WHAT YOU NEED TO DO:
Copy out the data so that nothing differs from the original.

DATA PROVIDED:
--- --- ---

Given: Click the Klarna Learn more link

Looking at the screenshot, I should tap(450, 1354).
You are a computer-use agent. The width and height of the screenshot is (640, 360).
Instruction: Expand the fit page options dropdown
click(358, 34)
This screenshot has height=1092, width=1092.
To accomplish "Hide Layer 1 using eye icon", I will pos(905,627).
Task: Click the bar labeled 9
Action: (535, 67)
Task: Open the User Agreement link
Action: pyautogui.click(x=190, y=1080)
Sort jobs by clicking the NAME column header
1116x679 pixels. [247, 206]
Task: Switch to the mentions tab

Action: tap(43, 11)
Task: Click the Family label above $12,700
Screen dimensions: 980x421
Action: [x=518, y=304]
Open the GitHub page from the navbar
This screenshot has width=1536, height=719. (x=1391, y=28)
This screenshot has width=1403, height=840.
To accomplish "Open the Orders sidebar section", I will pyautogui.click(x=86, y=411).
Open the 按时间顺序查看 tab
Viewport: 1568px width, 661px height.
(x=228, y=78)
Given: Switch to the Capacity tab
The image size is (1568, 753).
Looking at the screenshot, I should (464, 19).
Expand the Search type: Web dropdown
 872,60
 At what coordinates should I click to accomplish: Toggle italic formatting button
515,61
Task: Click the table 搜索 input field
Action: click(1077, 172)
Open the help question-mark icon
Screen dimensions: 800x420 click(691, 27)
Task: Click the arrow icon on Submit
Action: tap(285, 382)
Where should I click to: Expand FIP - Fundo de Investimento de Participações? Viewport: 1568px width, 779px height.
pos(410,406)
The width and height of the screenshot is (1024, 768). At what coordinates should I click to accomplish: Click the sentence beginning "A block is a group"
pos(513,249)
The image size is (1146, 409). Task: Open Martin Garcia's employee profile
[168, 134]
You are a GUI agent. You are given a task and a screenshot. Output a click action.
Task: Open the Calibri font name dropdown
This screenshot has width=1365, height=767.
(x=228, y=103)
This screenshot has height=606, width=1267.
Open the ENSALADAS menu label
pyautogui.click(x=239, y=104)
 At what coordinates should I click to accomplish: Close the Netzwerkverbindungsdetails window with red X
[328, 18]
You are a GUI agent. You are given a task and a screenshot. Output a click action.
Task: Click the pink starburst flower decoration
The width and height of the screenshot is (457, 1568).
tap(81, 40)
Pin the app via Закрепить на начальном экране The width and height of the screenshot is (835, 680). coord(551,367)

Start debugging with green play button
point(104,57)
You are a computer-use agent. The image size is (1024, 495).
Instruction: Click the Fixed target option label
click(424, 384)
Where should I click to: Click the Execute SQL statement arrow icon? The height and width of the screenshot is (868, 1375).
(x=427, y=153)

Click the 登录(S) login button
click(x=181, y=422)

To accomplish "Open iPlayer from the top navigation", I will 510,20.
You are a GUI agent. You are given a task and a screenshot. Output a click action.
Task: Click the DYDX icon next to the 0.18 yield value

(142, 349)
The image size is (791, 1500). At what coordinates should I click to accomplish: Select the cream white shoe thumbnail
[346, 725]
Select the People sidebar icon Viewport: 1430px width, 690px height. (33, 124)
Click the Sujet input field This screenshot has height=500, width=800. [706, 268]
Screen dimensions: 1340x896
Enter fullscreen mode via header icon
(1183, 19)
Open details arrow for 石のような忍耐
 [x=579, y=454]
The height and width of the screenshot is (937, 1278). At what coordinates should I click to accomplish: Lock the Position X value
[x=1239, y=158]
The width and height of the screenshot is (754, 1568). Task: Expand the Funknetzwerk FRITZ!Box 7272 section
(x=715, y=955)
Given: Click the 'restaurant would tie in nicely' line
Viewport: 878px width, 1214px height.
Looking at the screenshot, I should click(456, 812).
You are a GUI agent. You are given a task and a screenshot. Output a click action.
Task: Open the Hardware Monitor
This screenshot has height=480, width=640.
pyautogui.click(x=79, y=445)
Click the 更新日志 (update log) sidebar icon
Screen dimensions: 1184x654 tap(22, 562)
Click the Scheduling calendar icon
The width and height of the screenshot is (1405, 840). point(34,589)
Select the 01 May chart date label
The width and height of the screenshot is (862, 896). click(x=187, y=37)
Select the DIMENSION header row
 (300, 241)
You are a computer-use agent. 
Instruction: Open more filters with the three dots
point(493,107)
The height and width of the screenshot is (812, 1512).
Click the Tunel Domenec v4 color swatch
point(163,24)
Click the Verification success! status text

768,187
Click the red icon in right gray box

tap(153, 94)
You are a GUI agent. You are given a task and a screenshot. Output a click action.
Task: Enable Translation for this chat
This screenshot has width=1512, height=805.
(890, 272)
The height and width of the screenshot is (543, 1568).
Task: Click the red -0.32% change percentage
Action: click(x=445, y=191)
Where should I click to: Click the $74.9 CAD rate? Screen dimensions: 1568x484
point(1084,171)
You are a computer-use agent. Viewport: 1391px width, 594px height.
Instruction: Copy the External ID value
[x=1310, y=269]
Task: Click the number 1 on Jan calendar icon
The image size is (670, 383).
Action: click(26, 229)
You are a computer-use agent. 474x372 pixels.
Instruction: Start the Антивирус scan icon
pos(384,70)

--- --- ---

SOLUTION:
Given: Click the Klarna Learn more link

Looking at the screenshot, I should tap(450, 1354).
You are a computer-use agent. The width and height of the screenshot is (640, 360).
Instruction: Expand the fit page options dropdown
click(358, 34)
This screenshot has height=1092, width=1092.
To accomplish "Hide Layer 1 using eye icon", I will pos(905,627).
Task: Click the bar labeled 9
Action: (535, 67)
Task: Open the User Agreement link
Action: pyautogui.click(x=190, y=1080)
Sort jobs by clicking the NAME column header
1116x679 pixels. [247, 206]
Task: Switch to the mentions tab

Action: tap(43, 11)
Task: Click the Family label above $12,700
Screen dimensions: 980x421
Action: [x=518, y=304]
Open the GitHub page from the navbar
This screenshot has width=1536, height=719. (x=1391, y=28)
This screenshot has width=1403, height=840.
To accomplish "Open the Orders sidebar section", I will pyautogui.click(x=86, y=411).
Open the 按时间顺序查看 tab
Viewport: 1568px width, 661px height.
(x=228, y=78)
Given: Switch to the Capacity tab
The image size is (1568, 753).
Looking at the screenshot, I should (464, 19).
Expand the Search type: Web dropdown
 872,60
 At what coordinates should I click to accomplish: Toggle italic formatting button
515,61
Task: Click the table 搜索 input field
Action: click(1077, 172)
Open the help question-mark icon
Screen dimensions: 800x420 click(691, 27)
Task: Click the arrow icon on Submit
Action: tap(285, 382)
Where should I click to: Expand FIP - Fundo de Investimento de Participações? Viewport: 1568px width, 779px height.
pos(410,406)
The width and height of the screenshot is (1024, 768). At what coordinates should I click to accomplish: Click the sentence beginning "A block is a group"
pos(513,249)
The image size is (1146, 409). Task: Open Martin Garcia's employee profile
[168, 134]
You are a GUI agent. You are given a task and a screenshot. Output a click action.
Task: Open the Calibri font name dropdown
This screenshot has width=1365, height=767.
(x=228, y=103)
This screenshot has height=606, width=1267.
Open the ENSALADAS menu label
pyautogui.click(x=239, y=104)
 At what coordinates should I click to accomplish: Close the Netzwerkverbindungsdetails window with red X
[328, 18]
You are a GUI agent. You are given a task and a screenshot. Output a click action.
Task: Click the pink starburst flower decoration
The width and height of the screenshot is (457, 1568).
tap(81, 40)
Pin the app via Закрепить на начальном экране The width and height of the screenshot is (835, 680). coord(551,367)

Start debugging with green play button
point(104,57)
You are a computer-use agent. The image size is (1024, 495).
Instruction: Click the Fixed target option label
click(424, 384)
Where should I click to: Click the Execute SQL statement arrow icon? The height and width of the screenshot is (868, 1375).
(x=427, y=153)

Click the 登录(S) login button
click(x=181, y=422)

To accomplish "Open iPlayer from the top navigation", I will 510,20.
You are a GUI agent. You are given a task and a screenshot. Output a click action.
Task: Click the DYDX icon next to the 0.18 yield value

(142, 349)
The image size is (791, 1500). At what coordinates should I click to accomplish: Select the cream white shoe thumbnail
[346, 725]
Select the People sidebar icon Viewport: 1430px width, 690px height. (33, 124)
Click the Sujet input field This screenshot has height=500, width=800. [706, 268]
Screen dimensions: 1340x896
Enter fullscreen mode via header icon
(1183, 19)
Open details arrow for 石のような忍耐
 [x=579, y=454]
The height and width of the screenshot is (937, 1278). At what coordinates should I click to accomplish: Lock the Position X value
[x=1239, y=158]
The width and height of the screenshot is (754, 1568). Task: Expand the Funknetzwerk FRITZ!Box 7272 section
(x=715, y=955)
Given: Click the 'restaurant would tie in nicely' line
Viewport: 878px width, 1214px height.
Looking at the screenshot, I should click(456, 812).
You are a GUI agent. You are given a task and a screenshot. Output a click action.
Task: Open the Hardware Monitor
This screenshot has height=480, width=640.
pyautogui.click(x=79, y=445)
Click the 更新日志 (update log) sidebar icon
Screen dimensions: 1184x654 tap(22, 562)
Click the Scheduling calendar icon
The width and height of the screenshot is (1405, 840). point(34,589)
Select the 01 May chart date label
The width and height of the screenshot is (862, 896). click(x=187, y=37)
Select the DIMENSION header row
 (300, 241)
You are a computer-use agent. 
Instruction: Open more filters with the three dots
point(493,107)
The height and width of the screenshot is (812, 1512).
Click the Tunel Domenec v4 color swatch
point(163,24)
Click the Verification success! status text

768,187
Click the red icon in right gray box

tap(153, 94)
You are a GUI agent. You are given a task and a screenshot. Output a click action.
Task: Enable Translation for this chat
This screenshot has width=1512, height=805.
(890, 272)
The height and width of the screenshot is (543, 1568).
Task: Click the red -0.32% change percentage
Action: click(x=445, y=191)
Where should I click to: Click the $74.9 CAD rate? Screen dimensions: 1568x484
point(1084,171)
You are a computer-use agent. Viewport: 1391px width, 594px height.
Instruction: Copy the External ID value
[x=1310, y=269]
Task: Click the number 1 on Jan calendar icon
The image size is (670, 383).
Action: click(26, 229)
You are a computer-use agent. 474x372 pixels.
Instruction: Start the Антивирус scan icon
pos(384,70)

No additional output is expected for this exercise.